Collection entries:
┌────────
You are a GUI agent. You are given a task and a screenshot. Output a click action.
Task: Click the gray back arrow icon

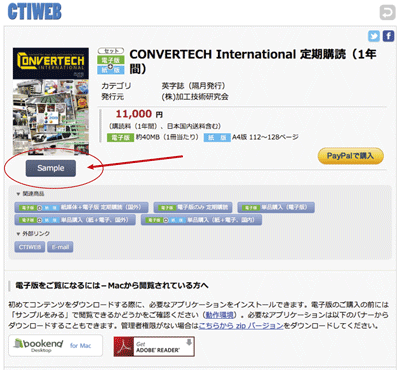(387, 13)
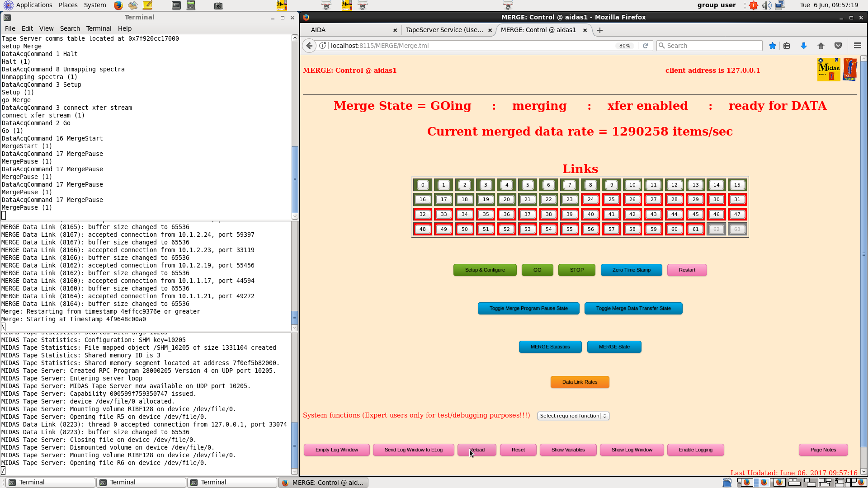Image resolution: width=868 pixels, height=488 pixels.
Task: Open the Applications menu in the panel
Action: tap(34, 5)
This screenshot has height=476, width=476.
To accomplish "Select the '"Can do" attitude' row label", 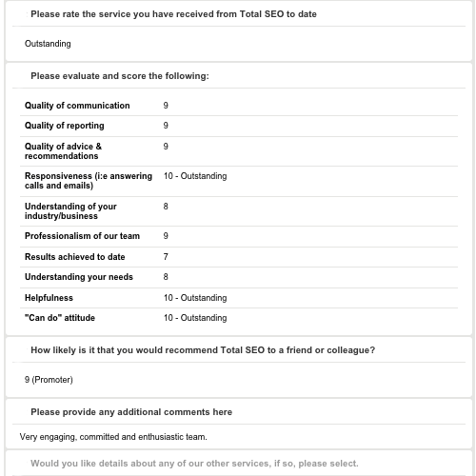I will tap(60, 318).
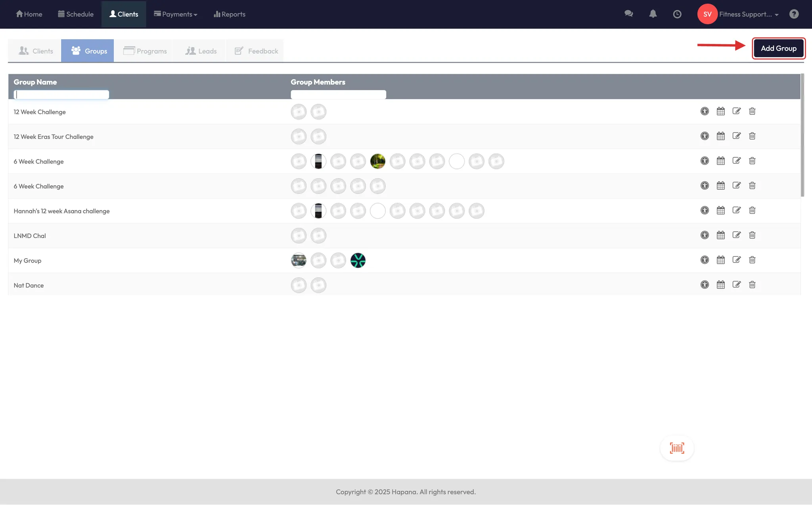Viewport: 812px width, 505px height.
Task: Click the barcode scanner floating button
Action: pos(677,448)
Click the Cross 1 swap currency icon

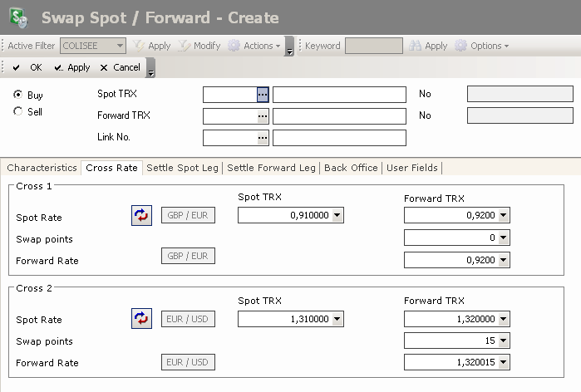click(x=141, y=216)
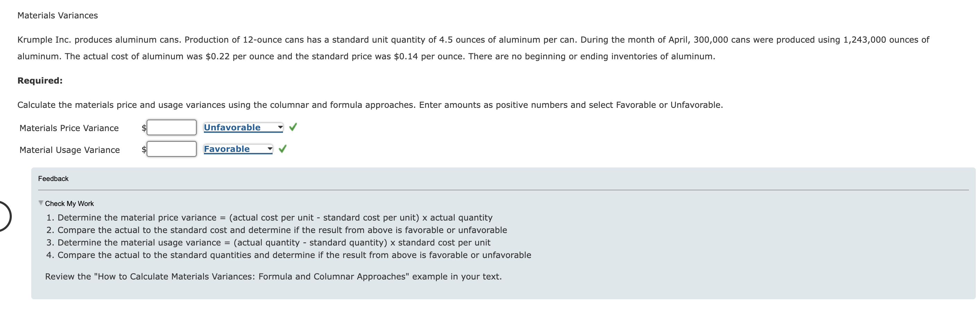Click the dollar sign before Materials Price Variance box

point(143,128)
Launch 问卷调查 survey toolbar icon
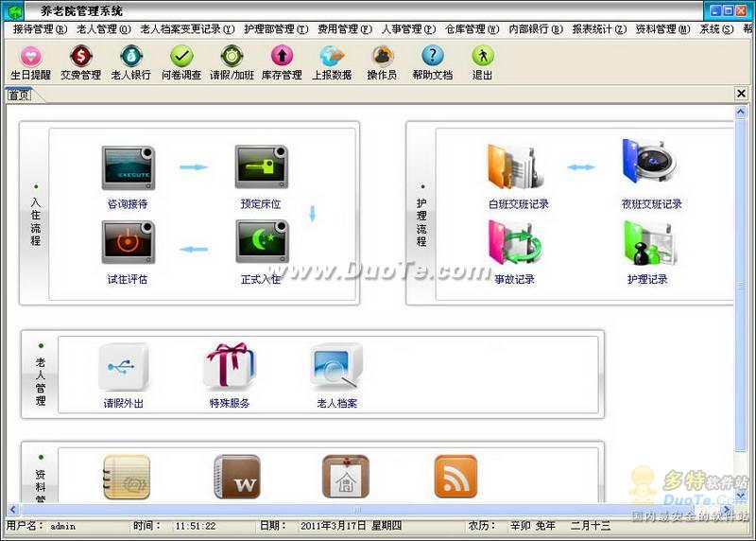Screen dimensions: 756x541 point(181,61)
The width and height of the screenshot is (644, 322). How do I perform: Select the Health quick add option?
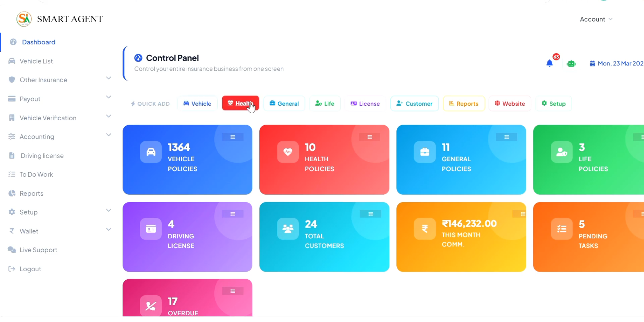[x=240, y=103]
└────────
**Set task**
Can you write out the part that opens with the line containing "Launch 问卷调查 survey toolbar icon" and runs through the end of the records again, substituting "toolbar button" for "toolbar icon" and changing nothing else? Leave the pictures out of your answer.

**Problem solution**
Launch 问卷调查 survey toolbar button
Screen dimensions: 756x541 point(181,61)
The width and height of the screenshot is (644, 322). How do I perform: Select the Health quick add option?
[x=240, y=103]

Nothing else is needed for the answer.